• _Problem to solve_: Each line below that includes the word "click" is to be reported.

[Entries provided — start]

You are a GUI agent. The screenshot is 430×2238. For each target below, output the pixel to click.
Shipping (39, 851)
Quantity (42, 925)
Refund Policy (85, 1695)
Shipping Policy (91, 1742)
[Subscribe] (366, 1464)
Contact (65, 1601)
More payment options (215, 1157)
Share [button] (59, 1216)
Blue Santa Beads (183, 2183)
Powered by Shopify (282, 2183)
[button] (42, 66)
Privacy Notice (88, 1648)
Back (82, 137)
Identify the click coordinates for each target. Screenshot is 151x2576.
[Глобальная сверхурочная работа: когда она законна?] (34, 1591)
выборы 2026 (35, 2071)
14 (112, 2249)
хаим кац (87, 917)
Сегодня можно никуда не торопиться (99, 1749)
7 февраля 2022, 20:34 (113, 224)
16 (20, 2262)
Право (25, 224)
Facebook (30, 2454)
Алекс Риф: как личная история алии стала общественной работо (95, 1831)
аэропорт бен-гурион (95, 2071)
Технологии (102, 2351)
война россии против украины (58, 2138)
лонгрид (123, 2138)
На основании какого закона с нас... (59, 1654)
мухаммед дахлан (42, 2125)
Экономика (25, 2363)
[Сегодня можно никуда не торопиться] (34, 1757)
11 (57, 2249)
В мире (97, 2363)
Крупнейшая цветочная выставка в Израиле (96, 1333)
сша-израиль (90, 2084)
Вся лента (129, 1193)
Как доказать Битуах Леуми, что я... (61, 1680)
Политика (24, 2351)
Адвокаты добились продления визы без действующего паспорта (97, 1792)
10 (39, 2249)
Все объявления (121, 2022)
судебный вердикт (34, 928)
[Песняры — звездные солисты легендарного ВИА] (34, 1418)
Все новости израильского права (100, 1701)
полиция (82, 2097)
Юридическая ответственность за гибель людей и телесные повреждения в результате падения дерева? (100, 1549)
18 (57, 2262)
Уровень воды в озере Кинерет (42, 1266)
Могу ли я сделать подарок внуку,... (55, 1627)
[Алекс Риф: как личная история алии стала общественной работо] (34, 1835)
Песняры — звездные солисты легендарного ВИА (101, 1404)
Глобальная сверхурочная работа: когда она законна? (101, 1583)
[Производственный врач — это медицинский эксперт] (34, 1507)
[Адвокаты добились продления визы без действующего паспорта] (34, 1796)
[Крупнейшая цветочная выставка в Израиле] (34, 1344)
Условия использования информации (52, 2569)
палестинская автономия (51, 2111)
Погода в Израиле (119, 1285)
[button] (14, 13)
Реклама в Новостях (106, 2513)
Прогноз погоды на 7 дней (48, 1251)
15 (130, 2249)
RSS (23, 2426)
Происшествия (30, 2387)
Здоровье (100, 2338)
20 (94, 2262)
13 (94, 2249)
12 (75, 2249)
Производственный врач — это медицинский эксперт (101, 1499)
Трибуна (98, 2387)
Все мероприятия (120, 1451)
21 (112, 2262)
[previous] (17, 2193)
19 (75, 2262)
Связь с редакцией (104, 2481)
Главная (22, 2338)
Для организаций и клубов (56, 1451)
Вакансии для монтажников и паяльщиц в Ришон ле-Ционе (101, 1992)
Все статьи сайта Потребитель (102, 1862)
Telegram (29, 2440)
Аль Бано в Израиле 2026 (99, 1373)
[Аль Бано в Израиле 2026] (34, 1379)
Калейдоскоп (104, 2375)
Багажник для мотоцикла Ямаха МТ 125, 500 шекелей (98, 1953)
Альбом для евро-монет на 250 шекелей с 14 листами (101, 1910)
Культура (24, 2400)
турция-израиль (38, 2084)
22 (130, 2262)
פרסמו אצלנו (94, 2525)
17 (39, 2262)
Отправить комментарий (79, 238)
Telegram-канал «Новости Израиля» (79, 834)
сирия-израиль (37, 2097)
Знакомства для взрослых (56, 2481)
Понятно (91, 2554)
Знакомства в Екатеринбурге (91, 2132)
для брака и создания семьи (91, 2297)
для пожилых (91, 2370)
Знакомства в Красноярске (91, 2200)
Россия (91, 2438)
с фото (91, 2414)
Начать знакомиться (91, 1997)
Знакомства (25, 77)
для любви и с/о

[Entries provided — finish]

• _Output_:
You are a GUI agent. The screenshot is 430×2238. For each target below, output the pixel to click.
Identify the click coordinates for each target. Screenshot is 151x2576.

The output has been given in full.